[Collected data entries]
┌──

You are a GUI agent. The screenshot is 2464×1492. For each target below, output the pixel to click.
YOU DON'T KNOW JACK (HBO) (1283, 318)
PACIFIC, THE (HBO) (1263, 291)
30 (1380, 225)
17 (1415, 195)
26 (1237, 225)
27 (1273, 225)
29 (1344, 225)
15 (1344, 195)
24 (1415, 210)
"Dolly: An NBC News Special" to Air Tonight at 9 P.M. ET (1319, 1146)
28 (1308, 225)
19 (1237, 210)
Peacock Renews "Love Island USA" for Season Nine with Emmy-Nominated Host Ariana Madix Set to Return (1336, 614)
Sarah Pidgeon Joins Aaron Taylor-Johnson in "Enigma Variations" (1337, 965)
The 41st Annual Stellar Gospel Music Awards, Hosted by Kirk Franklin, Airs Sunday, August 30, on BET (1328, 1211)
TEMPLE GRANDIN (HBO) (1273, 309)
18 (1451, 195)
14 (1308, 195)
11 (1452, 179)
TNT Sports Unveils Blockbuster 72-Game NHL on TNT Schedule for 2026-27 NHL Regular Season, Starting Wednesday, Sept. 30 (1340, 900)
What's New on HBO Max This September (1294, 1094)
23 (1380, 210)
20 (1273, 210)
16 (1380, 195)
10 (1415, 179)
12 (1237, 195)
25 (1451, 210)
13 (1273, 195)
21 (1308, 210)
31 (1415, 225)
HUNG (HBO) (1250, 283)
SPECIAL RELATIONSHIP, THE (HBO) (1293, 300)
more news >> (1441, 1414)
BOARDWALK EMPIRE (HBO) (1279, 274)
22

└──

■ Aim of the exercise ■
Starting from the line with "12 (1237, 195)" and ending with the final line of the data, quote every line exactly, both ends included.

■ Problem solution ■
12 (1237, 195)
25 (1451, 210)
13 (1273, 195)
21 (1308, 210)
31 (1415, 225)
HUNG (HBO) (1250, 283)
SPECIAL RELATIONSHIP, THE (HBO) (1293, 300)
more news >> (1441, 1414)
BOARDWALK EMPIRE (HBO) (1279, 274)
22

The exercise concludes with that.